Juno’s screenplay and soundtrack are its most-discussed features, but the cultural urge to diminish the film to a series of quippy exchanges and kooky songs–especially as it ages into a bullet point in film history–reveals a fundamental misunderstanding of the story itself. Juno loves Dario Argento movies and The Runaways, has freaky drawings and collages of magazine clippings on her bedroom wall and talks to her best friend Leah (Olivia Thirlby) in proto-meme culture oddball slang. These details aren’t just window dressing meant to make the movie seem cool and different–for Diablo Cody and many other young women, they’re personal and real and rarely portrayed on screen. Despite what some criticized as “hyper-stylized” dialogue, in 2007, Juno MacGuff felt fully realized in a way that few other female teens on film had before. For viewers (including myself) who saw Juno when they were teenagers, Page’s character became a kind of patron saint, a reassurance to any girl who had never been told that her strong personality or enthusiastic curiosity or disinterest in the status quo was okay.

Underneath all the comedy and funkiness, Juno was and is also one hell of a coming-of-age story. Our self-possessed protagonist is at many points nonplussed by her pregnancy–the event that we’d expect to be the driving force behind her character development–and is instead focused on making it through high school and romance drama with the baby’s dad, Paulie Bleeker (Michael Cera). Her true push into adulthood comes late in the film, when Mark Loring, the baby’s potential adoptive father (Jason Bateman in an underrated performance), implies that he has feelings for Juno and plans to leave his wife Vanessa (Jennifer Garner) for her. Juno is blindsided by this revelation–like kids do, she thought Mark was just a cool older friend who liked the same stuff she did. After leaving the Lorings and their quickly crumbling marriage, she pulls over on the side of the freeway to cry.

Juno

It’s what people call ugly crying, the uncomfortable, uncontrolled kind where you worry you might start hyperventilating, and Juno’s doing it inside a minivan in the dead of winter while heavily pregnant.

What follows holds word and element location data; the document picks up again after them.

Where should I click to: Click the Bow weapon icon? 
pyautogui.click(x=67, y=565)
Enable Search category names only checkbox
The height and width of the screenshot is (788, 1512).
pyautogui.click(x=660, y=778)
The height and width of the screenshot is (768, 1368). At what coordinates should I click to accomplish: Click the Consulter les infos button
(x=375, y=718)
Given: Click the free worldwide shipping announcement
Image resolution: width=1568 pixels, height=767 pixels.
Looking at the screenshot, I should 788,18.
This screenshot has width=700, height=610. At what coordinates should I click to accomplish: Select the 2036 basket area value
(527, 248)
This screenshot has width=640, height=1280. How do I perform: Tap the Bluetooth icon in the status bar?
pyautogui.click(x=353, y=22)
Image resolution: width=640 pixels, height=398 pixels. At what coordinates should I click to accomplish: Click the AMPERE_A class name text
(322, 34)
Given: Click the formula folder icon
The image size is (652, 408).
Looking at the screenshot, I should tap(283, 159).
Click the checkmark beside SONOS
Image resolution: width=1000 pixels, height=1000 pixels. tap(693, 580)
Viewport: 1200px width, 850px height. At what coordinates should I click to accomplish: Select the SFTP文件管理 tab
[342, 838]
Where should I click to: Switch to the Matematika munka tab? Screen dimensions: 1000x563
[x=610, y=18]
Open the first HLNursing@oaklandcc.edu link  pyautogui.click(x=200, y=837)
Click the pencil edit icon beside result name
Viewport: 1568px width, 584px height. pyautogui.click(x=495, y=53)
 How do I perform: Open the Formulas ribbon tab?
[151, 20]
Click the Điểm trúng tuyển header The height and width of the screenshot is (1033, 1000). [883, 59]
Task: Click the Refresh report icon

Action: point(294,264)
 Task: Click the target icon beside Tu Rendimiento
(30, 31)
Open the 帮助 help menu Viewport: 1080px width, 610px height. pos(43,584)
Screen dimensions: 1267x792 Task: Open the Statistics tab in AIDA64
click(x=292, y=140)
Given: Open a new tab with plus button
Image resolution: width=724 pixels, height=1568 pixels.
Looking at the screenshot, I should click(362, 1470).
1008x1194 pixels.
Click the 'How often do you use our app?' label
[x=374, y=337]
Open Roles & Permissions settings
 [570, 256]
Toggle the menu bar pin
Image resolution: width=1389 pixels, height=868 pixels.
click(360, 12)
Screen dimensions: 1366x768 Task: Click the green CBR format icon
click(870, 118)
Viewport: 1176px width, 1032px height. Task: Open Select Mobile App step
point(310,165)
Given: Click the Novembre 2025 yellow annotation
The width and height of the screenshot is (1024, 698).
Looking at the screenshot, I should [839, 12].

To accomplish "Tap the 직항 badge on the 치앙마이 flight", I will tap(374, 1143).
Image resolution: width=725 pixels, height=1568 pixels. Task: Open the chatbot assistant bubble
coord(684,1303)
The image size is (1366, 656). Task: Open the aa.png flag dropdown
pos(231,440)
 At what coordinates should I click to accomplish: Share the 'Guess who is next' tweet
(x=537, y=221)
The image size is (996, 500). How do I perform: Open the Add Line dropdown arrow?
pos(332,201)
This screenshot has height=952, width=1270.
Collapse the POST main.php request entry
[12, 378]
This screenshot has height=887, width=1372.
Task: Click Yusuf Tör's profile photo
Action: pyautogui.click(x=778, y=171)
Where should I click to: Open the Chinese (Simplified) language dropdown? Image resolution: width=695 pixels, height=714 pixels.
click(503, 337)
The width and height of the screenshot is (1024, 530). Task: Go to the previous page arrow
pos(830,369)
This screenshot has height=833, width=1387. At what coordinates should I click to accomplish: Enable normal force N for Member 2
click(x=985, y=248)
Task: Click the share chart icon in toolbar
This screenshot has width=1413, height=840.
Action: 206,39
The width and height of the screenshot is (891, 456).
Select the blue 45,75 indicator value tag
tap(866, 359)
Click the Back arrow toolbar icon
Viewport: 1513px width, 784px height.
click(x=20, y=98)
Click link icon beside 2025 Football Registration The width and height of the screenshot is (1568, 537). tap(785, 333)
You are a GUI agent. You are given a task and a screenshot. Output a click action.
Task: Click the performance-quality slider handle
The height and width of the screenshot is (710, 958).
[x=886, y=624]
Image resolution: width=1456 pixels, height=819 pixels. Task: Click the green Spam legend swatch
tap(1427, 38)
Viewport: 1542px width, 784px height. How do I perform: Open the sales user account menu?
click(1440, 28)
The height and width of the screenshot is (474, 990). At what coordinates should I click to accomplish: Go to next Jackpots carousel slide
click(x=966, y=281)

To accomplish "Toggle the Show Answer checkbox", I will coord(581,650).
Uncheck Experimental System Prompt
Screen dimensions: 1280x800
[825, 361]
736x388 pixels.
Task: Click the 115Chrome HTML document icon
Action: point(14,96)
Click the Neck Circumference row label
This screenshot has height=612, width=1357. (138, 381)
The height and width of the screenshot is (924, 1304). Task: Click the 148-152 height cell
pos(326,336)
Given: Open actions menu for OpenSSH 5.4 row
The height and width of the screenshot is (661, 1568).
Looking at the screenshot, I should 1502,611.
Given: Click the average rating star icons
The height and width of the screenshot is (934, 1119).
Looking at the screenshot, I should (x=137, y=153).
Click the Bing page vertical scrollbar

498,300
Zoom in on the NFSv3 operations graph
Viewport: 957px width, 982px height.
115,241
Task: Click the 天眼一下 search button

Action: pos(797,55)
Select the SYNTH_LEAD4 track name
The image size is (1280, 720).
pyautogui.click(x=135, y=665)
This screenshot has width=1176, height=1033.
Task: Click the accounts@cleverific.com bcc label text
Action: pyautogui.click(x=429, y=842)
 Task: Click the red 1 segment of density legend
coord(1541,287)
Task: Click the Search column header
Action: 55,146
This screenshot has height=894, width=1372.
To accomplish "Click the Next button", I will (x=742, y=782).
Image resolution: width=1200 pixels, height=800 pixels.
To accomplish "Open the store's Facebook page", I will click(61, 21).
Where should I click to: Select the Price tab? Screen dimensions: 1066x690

There’s no cute musical cue or dialogue, and the scene only lasts about a minute. This moment is not what people talk about when they talk about Juno, but it’s tremendously powerful. It’s a moment of painfully forced growth that hurts to watch, as our hero finally understands that the world around her is so much darker and more complex and adult than she had thought. Fighting off disappointment, shock, and likely frustration at her own naivety, Juno gives herself a moment of grief for the spiritual end of her childhood before regaining her composure. She returns later to the Loring house to leave a note letting Vanessa know she’s still committed to the adoption, and when her dad (JK Simmons) asks what she’s been up to that day, her answer is honest and a little bit heartbreaking: “Oh, just out dealing with things way beyond my maturity level.”

Juno is neither the first nor the last deeply felt film about a self-possessed, vibrant young woman to be beloved by some and mocked by others. Already, there has been a similar, if more minor backlash against Greta Gerwig’s Lady Bird, another coming-of-age film that feels personal and relatable to many women. Neither film is perfect–criticism of their lack of diversity is certainly warranted–but both have been dismissed by critical voices as overrated without regard for their specific power. Juno and other films like it manage to pull something previously unseen, unrepresented out of the hearts and minds of girls everywhere and put it on a screen 25 feet high for the world to celebrate. If that isn’t movie magic, I don’t know what is.